For more than 30 years, the vast and exquisite art collection of David and Audrey Mirvish has been mostly an underground thrill for those who were lucky enough to savour it.
Most of it has been stashed away in various far-flung warehouses. Art experts, visiting VIPs, special friends and groups of college students have from time to time been taken on special expeditions to view it. And many treasures from the collection have travelled to important museums all over the world, as loans to prestigious exhibitions.
But for most art lovers, the collection has lingered somewhere between an intriguing rumour and a tantalizing off-limits attraction.
Five years ago I suggested during a lunch with David Mirvish, during which we were discussing Ken Thomson’s gift to the Art Gallery of Ontario, that it would be a fantastic gain for Toronto if the city could have a special museum to show off the Mirvish collection.
At the time, he rejected the idea, saying he intended to keep the collection private, and leave it as a legacy to his family.
But since then, he has changed his mind. And as this week’s bombshell announcement made clear, a dedicated museum for the Mirvish collection is a key part of the mega culture-and-condos project that he and Toronto-born architect Frank Gehry are proposing for a huge stretch of King St. W.
There is no guarantee that the project will be approved, and David Mirvish is not in any rush to publicize the collection, but he’s agreed to give Star readers an exclusive peek at some of this city’s most stunning and little-known art treasures that could be seen at a new museum.
“We won’t be able to go through everything today,” David Mirvish warned as we entered a non-descript, purpose-built east-end warehouse, accompanied by Eleanor Johnston, the curator of the collection. “We’ll just scratch the surface.”
Epic-scale paintings, mostly from the late 20th century by major artists of that period, such as Jules Olitski’s Purple Golubchik (1962), Morris Louis’ Kaf (1959), Kenneth Noland’s That (1962), and Robert Motherwell’s Figure With Blots (1943), are concealed among many racks until something is pulled out to be viewed by a visitor.

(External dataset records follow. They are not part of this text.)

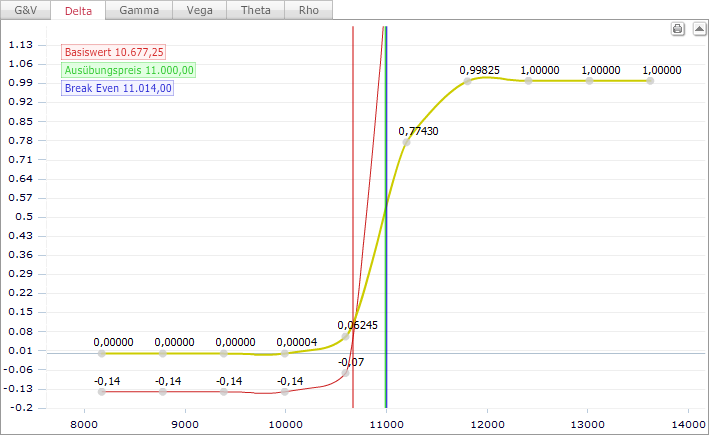Click the blue Break Even vertical line
The width and height of the screenshot is (709, 435).
386,250
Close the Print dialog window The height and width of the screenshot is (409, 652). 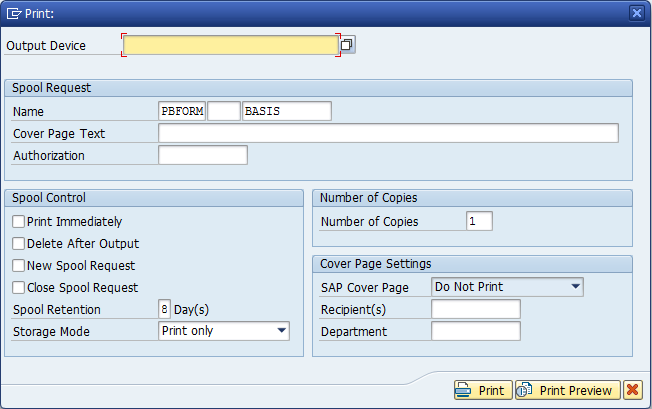[x=637, y=13]
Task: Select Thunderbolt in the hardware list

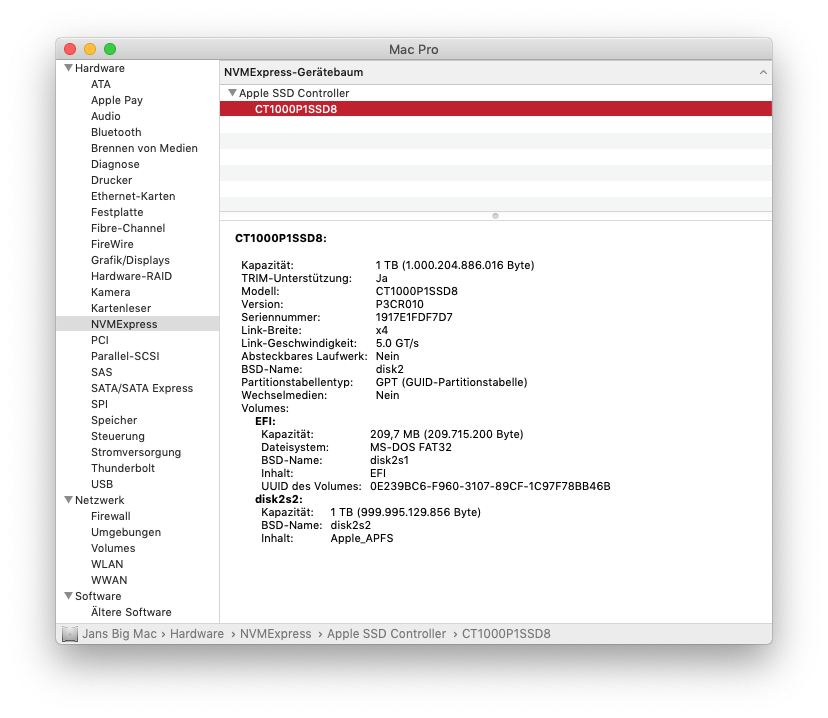Action: click(x=122, y=468)
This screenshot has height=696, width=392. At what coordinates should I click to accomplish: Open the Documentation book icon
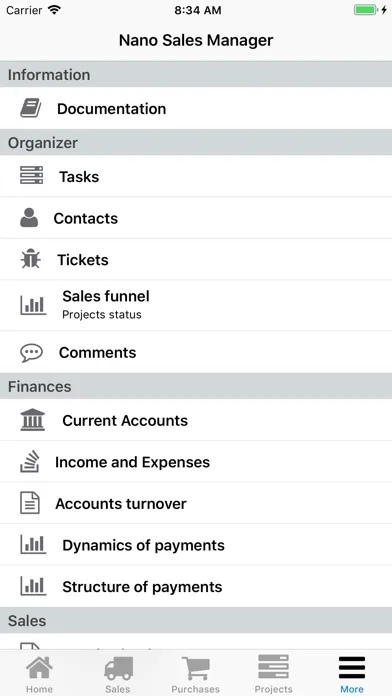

In this group of international stars that includes Frank Stella, Helen Frankenthaler and Hans Hoffman, there’s one Canadian — Jack Bush — who gets a major role.
The collection also has some great sculpture of the same era, notably by the British artist Anthony Caro.
“Color Field works represent the core of the collection,” David Mirvish notes. That’s a movement that began in the early 1950s, flourished in the 1960s and lasted until the late 1970s.
Closely associated with abstract expressionism, with the line sometimes blurred, it’s based on the notion that colour alone can carry the weight of emotion. And in a spirit of wanting to explore how far they could take this concept, many of the most gifted artists of their era, especially in the United States, developed new methods, such as letting paint with vivid colors stain or soak into a canvas.
“The connection between Abstract Expressionism and Color Field is similar to the link between Impressionism and Post-Impressionism,” David Mirvish explains.
In a way, these works of art tell the story of David Mirvish’s own career first act, before he went into partnership with his father, Ed, and became Canada’s dominant theatre tycoon.
Anne Mirvish, David Mirvish’s mother, had been a practising artist for years. And it was with her encouragement that at 18, David Mirvish decided to open his own art gallery on Markham St.
Looking at pictures in New York, Venice and Paris, he was drawn by the romance and excitement of artistic breakthroughs. It wasn’t the old masterpieces that gave him a rush of adrenalin, it was the ones that pushed the boundaries and opened new frontiers.
It was his first encounters with the pictures if Morris Louis, Kenneth Noland and Frank Stella that had that elusive quality he loved — images that thrilled him, moved him deeply and spoke to him in a new language, without telling stories in the usual sense.
This was the work he wanted to exhibit, to sell, to own, to share, and to champion. He proceeded to do so, encouraged by the New York critic Clement Greenberg, and an exhibition called “Post-Painterly Abstraction,” organized by Greenberg, that visited the AGO in 1964.
It came as a shock to the Toronto art world when in 1978 Mirvish closed his gallery, which by then had become a local institution. His reason was while growing into a big business, being an art dealer and gallery owner had stopped being fun.
“It’s very unusual for a major collection to be created by an individual as a reflection of his own personal taste,” says Gehry. “David puts his own feelings on he table. That makes it very special, and now he wants to share it with Toronto.”
It could be coming soon to a museum near you.